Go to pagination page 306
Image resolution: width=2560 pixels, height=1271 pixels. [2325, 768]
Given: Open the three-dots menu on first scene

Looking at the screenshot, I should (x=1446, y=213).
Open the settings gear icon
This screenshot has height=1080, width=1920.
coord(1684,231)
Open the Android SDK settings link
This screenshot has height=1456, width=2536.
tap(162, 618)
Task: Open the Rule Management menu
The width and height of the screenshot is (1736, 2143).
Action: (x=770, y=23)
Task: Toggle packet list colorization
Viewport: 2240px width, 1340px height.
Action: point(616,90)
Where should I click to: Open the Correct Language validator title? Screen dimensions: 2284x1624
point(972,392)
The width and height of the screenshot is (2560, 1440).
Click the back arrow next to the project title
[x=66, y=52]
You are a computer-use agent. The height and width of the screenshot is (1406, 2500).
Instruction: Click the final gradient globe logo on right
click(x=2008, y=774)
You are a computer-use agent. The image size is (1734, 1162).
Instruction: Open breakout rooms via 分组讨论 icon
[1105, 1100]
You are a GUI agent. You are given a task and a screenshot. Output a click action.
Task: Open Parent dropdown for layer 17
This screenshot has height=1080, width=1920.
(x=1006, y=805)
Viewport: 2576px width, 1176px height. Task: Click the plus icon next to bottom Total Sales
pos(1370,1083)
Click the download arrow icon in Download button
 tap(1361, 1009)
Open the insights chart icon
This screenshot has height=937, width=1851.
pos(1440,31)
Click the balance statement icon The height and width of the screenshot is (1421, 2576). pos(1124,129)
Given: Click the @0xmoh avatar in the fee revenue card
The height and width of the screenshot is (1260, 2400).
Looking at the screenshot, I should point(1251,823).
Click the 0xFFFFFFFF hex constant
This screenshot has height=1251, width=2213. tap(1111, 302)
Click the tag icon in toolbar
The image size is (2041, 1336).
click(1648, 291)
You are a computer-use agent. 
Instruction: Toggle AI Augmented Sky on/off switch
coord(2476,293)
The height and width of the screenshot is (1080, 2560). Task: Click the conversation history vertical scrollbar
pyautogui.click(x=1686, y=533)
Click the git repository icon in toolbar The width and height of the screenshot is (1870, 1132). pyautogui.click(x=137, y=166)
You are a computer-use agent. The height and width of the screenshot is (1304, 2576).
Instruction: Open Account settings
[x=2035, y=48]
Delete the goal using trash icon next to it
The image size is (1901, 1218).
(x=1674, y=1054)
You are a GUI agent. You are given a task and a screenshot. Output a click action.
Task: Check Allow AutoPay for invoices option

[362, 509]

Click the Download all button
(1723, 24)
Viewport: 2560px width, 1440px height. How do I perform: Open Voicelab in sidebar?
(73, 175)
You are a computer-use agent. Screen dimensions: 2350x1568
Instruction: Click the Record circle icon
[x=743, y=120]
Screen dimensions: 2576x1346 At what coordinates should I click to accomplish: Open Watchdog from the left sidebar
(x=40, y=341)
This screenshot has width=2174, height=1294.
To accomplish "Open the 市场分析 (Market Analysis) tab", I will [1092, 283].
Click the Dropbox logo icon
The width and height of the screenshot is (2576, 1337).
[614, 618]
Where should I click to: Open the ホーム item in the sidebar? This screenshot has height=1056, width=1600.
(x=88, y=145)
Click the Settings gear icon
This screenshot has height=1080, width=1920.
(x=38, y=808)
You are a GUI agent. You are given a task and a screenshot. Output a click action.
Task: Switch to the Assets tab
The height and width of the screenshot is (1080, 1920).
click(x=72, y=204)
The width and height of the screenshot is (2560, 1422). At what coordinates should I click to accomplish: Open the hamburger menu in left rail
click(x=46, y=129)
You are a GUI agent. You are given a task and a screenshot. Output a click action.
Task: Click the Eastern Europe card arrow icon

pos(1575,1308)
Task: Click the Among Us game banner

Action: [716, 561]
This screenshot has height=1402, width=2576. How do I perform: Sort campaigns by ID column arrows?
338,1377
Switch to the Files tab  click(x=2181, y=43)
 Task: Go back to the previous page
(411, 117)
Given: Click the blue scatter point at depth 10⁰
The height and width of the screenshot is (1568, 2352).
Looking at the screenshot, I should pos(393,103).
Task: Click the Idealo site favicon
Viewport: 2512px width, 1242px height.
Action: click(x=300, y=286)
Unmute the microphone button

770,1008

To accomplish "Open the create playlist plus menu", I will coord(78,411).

============================================================

— WHAT TO WORK ON —
Set all of the data down again exactly.

— ANSWER SECTION —
Go to pagination page 306
Image resolution: width=2560 pixels, height=1271 pixels. [2325, 768]
Given: Open the three-dots menu on first scene

Looking at the screenshot, I should (x=1446, y=213).
Open the settings gear icon
This screenshot has height=1080, width=1920.
coord(1684,231)
Open the Android SDK settings link
This screenshot has height=1456, width=2536.
tap(162, 618)
Task: Open the Rule Management menu
The width and height of the screenshot is (1736, 2143).
Action: (x=770, y=23)
Task: Toggle packet list colorization
Viewport: 2240px width, 1340px height.
Action: point(616,90)
Where should I click to: Open the Correct Language validator title? Screen dimensions: 2284x1624
point(972,392)
The width and height of the screenshot is (2560, 1440).
Click the back arrow next to the project title
[x=66, y=52]
You are a computer-use agent. The height and width of the screenshot is (1406, 2500).
Instruction: Click the final gradient globe logo on right
click(x=2008, y=774)
You are a computer-use agent. The image size is (1734, 1162).
Instruction: Open breakout rooms via 分组讨论 icon
[1105, 1100]
You are a GUI agent. You are given a task and a screenshot. Output a click action.
Task: Open Parent dropdown for layer 17
This screenshot has height=1080, width=1920.
(x=1006, y=805)
Viewport: 2576px width, 1176px height. Task: Click the plus icon next to bottom Total Sales
pos(1370,1083)
Click the download arrow icon in Download button
 tap(1361, 1009)
Open the insights chart icon
This screenshot has height=937, width=1851.
pos(1440,31)
Click the balance statement icon The height and width of the screenshot is (1421, 2576). pos(1124,129)
Given: Click the @0xmoh avatar in the fee revenue card
The height and width of the screenshot is (1260, 2400).
Looking at the screenshot, I should point(1251,823).
Click the 0xFFFFFFFF hex constant
This screenshot has height=1251, width=2213. tap(1111, 302)
Click the tag icon in toolbar
The image size is (2041, 1336).
click(1648, 291)
You are a computer-use agent. 
Instruction: Toggle AI Augmented Sky on/off switch
coord(2476,293)
The height and width of the screenshot is (1080, 2560). Task: Click the conversation history vertical scrollbar
pyautogui.click(x=1686, y=533)
Click the git repository icon in toolbar The width and height of the screenshot is (1870, 1132). pyautogui.click(x=137, y=166)
You are a computer-use agent. The height and width of the screenshot is (1304, 2576).
Instruction: Open Account settings
[x=2035, y=48]
Delete the goal using trash icon next to it
The image size is (1901, 1218).
(x=1674, y=1054)
You are a GUI agent. You are given a task and a screenshot. Output a click action.
Task: Check Allow AutoPay for invoices option

[362, 509]

Click the Download all button
(1723, 24)
Viewport: 2560px width, 1440px height. How do I perform: Open Voicelab in sidebar?
(73, 175)
You are a computer-use agent. Screen dimensions: 2350x1568
Instruction: Click the Record circle icon
[x=743, y=120]
Screen dimensions: 2576x1346 At what coordinates should I click to accomplish: Open Watchdog from the left sidebar
(x=40, y=341)
This screenshot has width=2174, height=1294.
To accomplish "Open the 市场分析 (Market Analysis) tab", I will [1092, 283].
Click the Dropbox logo icon
The width and height of the screenshot is (2576, 1337).
[614, 618]
Where should I click to: Open the ホーム item in the sidebar? This screenshot has height=1056, width=1600.
(x=88, y=145)
Click the Settings gear icon
This screenshot has height=1080, width=1920.
(x=38, y=808)
You are a GUI agent. You are given a task and a screenshot. Output a click action.
Task: Switch to the Assets tab
The height and width of the screenshot is (1080, 1920).
click(x=72, y=204)
The width and height of the screenshot is (2560, 1422). At what coordinates should I click to accomplish: Open the hamburger menu in left rail
click(x=46, y=129)
You are a GUI agent. You are given a task and a screenshot. Output a click action.
Task: Click the Eastern Europe card arrow icon

pos(1575,1308)
Task: Click the Among Us game banner

Action: [716, 561]
This screenshot has height=1402, width=2576. How do I perform: Sort campaigns by ID column arrows?
338,1377
Switch to the Files tab  click(x=2181, y=43)
 Task: Go back to the previous page
(411, 117)
Given: Click the blue scatter point at depth 10⁰
The height and width of the screenshot is (1568, 2352).
Looking at the screenshot, I should pos(393,103).
Task: Click the Idealo site favicon
Viewport: 2512px width, 1242px height.
Action: click(x=300, y=286)
Unmute the microphone button

770,1008

To accomplish "Open the create playlist plus menu", I will coord(78,411).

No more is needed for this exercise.